US stocks rise, building on soaring first quarter

A positive report on U.S. manufacturing overshadowed concerns about weaker global growth and lifted stocks to multi-year highs Monday. The gain added to the best first quarter for stocks in more than a decade.

The Institute for Supply Management said that its index of manufacturing activity rose strongly this month. A measure of manufacturing employment rose to a nine-month high.

Stocks in the U.S. and Europe had tilted negative but rose after the ISM report. The S&P 500 closed up 10.57 points, or 0.8 percent, at 1,419.04. That was its highest close since May 19, 2008.

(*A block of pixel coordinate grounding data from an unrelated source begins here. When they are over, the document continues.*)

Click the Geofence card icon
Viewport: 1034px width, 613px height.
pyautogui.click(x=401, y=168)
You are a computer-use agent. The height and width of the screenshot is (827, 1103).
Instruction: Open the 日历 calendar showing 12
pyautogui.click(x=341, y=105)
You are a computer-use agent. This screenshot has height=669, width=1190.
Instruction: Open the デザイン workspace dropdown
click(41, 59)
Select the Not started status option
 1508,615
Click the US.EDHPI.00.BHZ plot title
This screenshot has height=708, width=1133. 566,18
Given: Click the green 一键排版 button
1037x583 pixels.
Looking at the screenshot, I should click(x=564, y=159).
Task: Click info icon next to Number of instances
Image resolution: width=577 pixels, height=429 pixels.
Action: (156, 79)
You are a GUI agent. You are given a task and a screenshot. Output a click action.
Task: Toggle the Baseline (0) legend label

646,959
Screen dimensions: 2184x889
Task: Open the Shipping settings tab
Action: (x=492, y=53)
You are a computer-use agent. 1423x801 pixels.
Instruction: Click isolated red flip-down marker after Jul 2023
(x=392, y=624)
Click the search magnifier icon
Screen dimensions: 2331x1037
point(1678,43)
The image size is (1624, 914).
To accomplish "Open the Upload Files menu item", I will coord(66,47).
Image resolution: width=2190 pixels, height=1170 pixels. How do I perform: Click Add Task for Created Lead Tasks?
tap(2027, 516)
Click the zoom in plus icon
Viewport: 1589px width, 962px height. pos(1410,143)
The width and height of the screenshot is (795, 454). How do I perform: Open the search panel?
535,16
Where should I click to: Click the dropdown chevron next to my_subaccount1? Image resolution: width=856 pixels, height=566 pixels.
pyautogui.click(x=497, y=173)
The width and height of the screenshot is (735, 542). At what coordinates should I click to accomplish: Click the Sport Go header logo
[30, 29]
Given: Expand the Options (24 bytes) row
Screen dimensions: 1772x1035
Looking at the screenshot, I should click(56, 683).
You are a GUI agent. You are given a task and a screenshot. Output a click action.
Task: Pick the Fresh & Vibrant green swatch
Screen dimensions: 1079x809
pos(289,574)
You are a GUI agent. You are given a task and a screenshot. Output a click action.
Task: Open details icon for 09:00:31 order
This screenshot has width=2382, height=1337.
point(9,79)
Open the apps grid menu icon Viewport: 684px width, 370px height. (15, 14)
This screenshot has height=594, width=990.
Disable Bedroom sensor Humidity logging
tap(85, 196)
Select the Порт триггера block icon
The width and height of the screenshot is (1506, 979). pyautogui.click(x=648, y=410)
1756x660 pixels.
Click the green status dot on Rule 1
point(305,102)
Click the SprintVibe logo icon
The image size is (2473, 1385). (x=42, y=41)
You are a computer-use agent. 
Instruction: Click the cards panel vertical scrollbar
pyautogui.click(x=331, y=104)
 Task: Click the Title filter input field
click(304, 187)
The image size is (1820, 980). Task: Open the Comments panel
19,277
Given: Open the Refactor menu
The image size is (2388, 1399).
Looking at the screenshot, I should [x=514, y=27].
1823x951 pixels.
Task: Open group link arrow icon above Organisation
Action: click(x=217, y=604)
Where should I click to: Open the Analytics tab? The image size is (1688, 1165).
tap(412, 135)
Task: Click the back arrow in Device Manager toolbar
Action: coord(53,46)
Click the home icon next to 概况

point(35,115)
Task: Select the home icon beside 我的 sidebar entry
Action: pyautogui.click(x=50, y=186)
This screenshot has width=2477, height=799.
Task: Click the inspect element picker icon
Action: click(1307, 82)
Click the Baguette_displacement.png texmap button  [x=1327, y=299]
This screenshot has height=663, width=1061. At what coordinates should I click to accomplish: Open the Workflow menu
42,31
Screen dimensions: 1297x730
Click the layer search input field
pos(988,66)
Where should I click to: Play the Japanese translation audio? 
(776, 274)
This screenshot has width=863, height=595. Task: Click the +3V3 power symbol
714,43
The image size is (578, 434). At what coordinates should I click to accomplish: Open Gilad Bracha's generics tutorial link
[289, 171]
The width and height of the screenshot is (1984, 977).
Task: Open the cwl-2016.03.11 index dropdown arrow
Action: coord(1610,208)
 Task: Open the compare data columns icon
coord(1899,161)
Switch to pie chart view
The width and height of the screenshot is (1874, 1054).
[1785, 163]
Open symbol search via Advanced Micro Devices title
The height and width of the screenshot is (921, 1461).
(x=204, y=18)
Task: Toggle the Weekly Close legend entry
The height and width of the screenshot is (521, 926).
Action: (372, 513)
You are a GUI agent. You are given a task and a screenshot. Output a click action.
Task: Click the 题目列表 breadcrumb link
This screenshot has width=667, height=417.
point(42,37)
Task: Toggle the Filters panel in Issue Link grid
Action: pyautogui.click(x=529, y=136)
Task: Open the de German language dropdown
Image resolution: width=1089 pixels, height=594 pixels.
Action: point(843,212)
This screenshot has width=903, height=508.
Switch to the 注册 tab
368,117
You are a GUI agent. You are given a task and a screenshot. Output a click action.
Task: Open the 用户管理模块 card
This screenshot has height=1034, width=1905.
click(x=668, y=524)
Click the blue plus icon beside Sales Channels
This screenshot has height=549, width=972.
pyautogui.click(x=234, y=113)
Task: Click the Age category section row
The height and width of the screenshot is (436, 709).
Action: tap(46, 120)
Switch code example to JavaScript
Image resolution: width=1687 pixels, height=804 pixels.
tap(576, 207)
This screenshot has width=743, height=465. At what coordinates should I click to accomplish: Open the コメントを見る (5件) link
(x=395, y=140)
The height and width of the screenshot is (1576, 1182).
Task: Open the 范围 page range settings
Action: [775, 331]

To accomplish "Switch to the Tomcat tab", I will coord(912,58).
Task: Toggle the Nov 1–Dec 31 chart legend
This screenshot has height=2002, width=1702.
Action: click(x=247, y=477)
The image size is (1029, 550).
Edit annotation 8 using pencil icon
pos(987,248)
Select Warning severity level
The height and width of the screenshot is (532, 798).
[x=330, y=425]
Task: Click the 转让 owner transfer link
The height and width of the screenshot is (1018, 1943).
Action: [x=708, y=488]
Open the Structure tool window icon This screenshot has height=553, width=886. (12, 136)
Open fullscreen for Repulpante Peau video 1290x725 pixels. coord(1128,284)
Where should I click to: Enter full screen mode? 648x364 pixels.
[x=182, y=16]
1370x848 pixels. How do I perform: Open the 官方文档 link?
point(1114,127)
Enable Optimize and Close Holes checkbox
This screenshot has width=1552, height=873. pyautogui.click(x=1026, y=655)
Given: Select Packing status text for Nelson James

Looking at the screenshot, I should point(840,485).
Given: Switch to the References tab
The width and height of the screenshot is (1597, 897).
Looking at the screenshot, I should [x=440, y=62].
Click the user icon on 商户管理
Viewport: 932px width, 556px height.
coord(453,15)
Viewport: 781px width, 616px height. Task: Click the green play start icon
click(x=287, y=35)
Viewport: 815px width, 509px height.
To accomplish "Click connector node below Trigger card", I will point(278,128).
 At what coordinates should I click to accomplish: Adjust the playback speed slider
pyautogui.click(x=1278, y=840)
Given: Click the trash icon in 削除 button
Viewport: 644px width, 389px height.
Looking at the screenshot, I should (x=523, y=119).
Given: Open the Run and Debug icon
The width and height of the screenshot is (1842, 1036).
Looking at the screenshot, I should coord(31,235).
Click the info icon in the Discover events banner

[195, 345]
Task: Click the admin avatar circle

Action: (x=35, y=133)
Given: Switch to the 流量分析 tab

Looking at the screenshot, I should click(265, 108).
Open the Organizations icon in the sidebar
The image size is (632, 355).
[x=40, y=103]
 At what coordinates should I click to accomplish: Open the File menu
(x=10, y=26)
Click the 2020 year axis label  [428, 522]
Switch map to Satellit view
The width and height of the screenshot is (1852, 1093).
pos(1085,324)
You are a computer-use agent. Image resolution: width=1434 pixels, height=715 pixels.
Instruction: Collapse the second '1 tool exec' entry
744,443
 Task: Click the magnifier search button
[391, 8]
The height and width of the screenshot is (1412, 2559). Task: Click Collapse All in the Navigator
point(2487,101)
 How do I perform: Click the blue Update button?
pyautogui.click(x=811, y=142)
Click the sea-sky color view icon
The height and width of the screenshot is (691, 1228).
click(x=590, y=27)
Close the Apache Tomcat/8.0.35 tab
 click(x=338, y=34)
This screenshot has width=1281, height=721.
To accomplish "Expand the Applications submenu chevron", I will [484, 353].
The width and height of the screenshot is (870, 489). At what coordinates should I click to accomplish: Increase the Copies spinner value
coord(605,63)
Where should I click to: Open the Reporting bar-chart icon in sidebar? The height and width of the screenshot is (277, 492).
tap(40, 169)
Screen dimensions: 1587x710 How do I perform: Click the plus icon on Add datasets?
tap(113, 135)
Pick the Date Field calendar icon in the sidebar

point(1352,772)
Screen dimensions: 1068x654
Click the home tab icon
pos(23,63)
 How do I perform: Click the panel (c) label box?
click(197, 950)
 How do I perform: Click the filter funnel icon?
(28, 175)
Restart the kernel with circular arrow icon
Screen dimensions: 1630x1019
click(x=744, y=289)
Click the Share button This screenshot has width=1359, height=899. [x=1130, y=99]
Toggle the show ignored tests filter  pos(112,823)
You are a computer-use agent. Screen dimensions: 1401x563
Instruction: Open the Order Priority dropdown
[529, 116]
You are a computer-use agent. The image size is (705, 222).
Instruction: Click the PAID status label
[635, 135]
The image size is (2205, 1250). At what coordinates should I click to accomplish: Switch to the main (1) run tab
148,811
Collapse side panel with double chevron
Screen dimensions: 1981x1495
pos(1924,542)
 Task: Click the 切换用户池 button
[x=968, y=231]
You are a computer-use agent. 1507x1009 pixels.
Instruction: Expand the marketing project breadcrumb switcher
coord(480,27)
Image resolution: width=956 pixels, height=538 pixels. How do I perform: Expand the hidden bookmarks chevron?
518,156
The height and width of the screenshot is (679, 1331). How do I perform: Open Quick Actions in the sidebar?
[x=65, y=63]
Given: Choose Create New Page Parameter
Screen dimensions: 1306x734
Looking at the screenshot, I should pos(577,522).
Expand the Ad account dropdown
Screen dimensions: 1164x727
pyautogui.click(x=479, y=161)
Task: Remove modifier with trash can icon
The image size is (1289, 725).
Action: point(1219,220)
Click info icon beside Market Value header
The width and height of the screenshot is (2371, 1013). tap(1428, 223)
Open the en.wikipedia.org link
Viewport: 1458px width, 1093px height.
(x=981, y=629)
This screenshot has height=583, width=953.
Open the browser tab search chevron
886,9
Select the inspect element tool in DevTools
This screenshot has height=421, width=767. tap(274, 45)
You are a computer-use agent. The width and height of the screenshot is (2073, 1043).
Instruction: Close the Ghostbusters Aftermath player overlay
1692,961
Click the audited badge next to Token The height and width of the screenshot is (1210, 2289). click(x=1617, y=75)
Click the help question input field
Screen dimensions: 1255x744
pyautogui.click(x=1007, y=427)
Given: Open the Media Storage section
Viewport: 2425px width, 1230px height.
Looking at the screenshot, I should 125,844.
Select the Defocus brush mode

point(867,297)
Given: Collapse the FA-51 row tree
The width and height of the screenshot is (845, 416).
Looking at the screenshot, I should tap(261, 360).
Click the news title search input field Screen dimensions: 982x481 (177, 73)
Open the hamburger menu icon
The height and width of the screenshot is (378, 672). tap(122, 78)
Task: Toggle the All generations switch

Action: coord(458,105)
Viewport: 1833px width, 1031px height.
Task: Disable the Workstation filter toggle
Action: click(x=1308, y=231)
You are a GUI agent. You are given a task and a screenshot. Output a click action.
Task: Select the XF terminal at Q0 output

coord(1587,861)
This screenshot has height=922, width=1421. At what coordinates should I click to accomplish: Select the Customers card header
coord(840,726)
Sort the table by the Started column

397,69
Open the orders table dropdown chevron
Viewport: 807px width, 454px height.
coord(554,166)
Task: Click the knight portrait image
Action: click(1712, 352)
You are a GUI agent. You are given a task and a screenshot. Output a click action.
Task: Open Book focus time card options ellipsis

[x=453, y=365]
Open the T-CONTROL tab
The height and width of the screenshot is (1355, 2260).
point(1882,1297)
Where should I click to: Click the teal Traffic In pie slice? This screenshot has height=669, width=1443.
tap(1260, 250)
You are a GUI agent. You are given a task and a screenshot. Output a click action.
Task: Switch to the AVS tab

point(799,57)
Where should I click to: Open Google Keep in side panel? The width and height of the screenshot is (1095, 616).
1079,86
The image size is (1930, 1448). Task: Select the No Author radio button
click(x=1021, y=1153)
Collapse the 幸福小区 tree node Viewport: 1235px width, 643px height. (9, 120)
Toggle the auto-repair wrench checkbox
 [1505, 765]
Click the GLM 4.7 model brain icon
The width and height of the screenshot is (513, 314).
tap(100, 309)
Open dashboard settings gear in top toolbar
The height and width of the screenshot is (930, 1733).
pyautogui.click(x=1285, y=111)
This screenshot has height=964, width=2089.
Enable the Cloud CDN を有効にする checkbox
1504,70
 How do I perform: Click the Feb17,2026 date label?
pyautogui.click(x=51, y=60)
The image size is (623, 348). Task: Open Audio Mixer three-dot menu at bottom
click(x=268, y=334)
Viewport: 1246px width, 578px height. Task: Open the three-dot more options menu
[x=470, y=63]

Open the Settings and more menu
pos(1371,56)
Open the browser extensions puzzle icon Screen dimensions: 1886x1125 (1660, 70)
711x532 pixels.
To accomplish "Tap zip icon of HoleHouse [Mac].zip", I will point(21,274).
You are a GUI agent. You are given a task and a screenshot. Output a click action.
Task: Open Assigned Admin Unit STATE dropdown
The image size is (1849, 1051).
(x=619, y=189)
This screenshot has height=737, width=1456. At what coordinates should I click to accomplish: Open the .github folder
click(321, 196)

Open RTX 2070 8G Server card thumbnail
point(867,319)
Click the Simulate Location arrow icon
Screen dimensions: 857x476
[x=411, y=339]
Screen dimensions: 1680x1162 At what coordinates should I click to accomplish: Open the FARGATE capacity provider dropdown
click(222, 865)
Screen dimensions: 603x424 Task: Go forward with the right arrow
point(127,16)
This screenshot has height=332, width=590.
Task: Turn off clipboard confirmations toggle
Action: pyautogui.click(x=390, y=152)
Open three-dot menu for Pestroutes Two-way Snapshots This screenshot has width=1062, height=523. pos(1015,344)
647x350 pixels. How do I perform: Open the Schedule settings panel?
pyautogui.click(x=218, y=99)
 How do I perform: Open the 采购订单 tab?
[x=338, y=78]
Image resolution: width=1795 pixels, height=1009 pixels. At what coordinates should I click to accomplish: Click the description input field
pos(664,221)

The Dow Jones industrial average added 52.45 points, or 0.4 percent, to close at 13,264.49. It hasn't closed that high since the last day of 2007. The Nasdaq composite average gained 28.13, or 0.9 percent, to 3,119.70.

From January through March, the Dow rose 8 percent and the S&P 12 percent, the best first quarter for those indexes since 1998. The Nasdaq rose 19 percent, its best first quarter since 1991.

Groupon plunged 17 percent on the first trading day after the company said its internal controls are weak and its fourth-quarter loss was bigger than initially reported.

Still, the rally was broad, lifting all 10 of the S&P 500's industry groups. Rising commodity prices gave materials and energy companies some of the strongest gains.